After a tasting of both kimchi projects, the results are in. We have a winner!
It wasn't easy to decide: there were things about Nick's kimchi that were better, and things about Blake's Kimchi that were better. We went back and forth about who should take the title. We tasted, waited, tasted again.
First, the recipes. Though our recipes were similar, there were some crucial differences:
Blake used a lot more salted shrimp, kept his cabbage whole, and used an Asian pear for sweetness instead of sugar. He also salted the cabbage rather than brined it.
Nick used just a tiny amount of the shrimp, sugar, rice flour, and he chopped his cabbage into pieces. He also brined his cabbage rather than just salting it.
Nick's "sauce" was sweeter--perhaps too sweet--but had this wonderful texture to it that clung to the cabbage that was probably due to the rice flour paste that he used. It combined better with the vegetables, rather than feeling like a separate element. It was well-melded.

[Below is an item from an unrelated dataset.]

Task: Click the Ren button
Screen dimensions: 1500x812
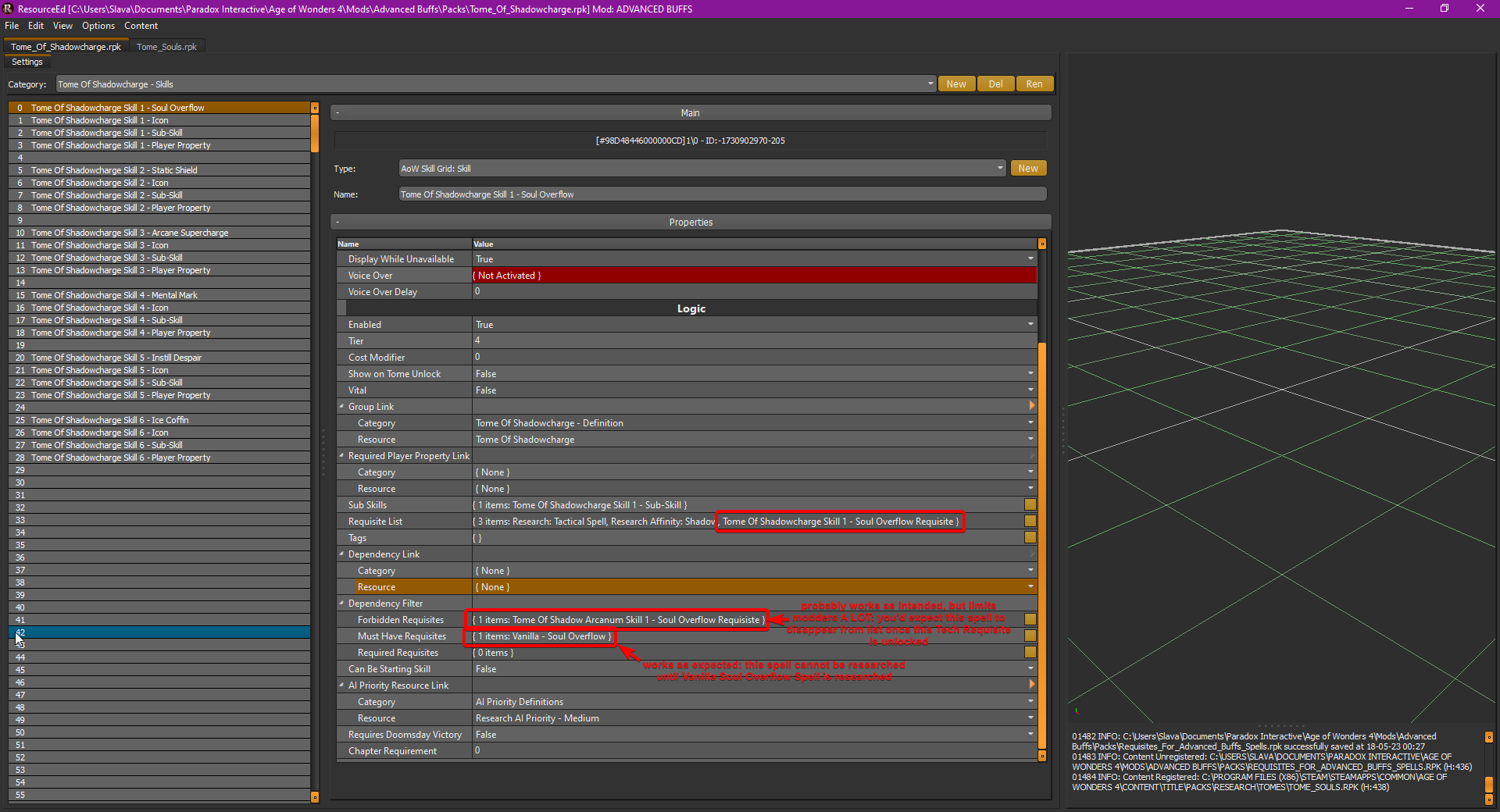Action: coord(1034,84)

Blake's kimchi's "sauce" was a little too spicy, and it had a somewhat grainy texture to it that we didn't like, probably from the pepper flakes. It didn't adhere to the vegetables thoroughly, feeling like a separate element rather then a melded whole.

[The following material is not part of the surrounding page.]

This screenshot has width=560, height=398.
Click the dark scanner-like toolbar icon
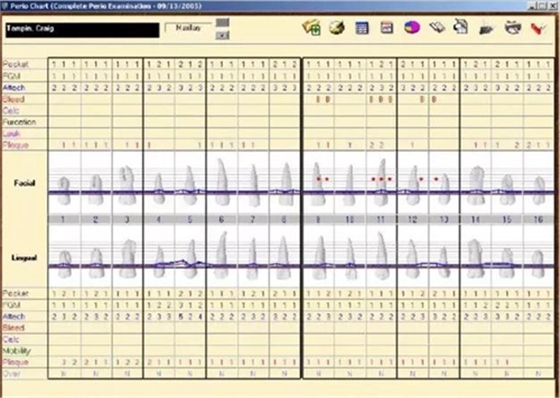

But on the texture of the cabbage itself, Blake was the clear winner. Nick's cabbage tasted too soft and pressed, with no crunch. It didn't seem to have fermented properly. But Blake's kimchi tasted like real kimchi, with that tender-yet-firm texture to the cabbage, a deep fermented taste, and just a hint of tang.
That ultimately helped decide our winner.
It was hard to decide. But from a platform of successful kimchi-making, Blake's batch seemed the winner. It was properly fermented, and had that deep sour taste. We both had problems with our sauce--Blake's too spicy, Nick's too sweet--which made us even. But though Nick was more successful with the texture of his sauce, Blake was more successful with the texture of the vegetables themselves, which we deemed utterly more important.
So What Did We Learn?
A lot, actually. The clear reason Nick's sauce was more melded with the cabbage is due to his use of rice flour, which gave a perfect "mouthfeel" to his dish. In the future, we'll probably stick to the rice flour process outlined in Nick's post.
We also learned about how to treat the cabbage. Blake's kimchi was made very carefully, treating the cabbage nicely and doing as little as possible to macerate and chop it up. Blake tore the halves apart carefully, salted them carefully, and left the quartered cabbage with its stem on, wrapped in the outer leaves.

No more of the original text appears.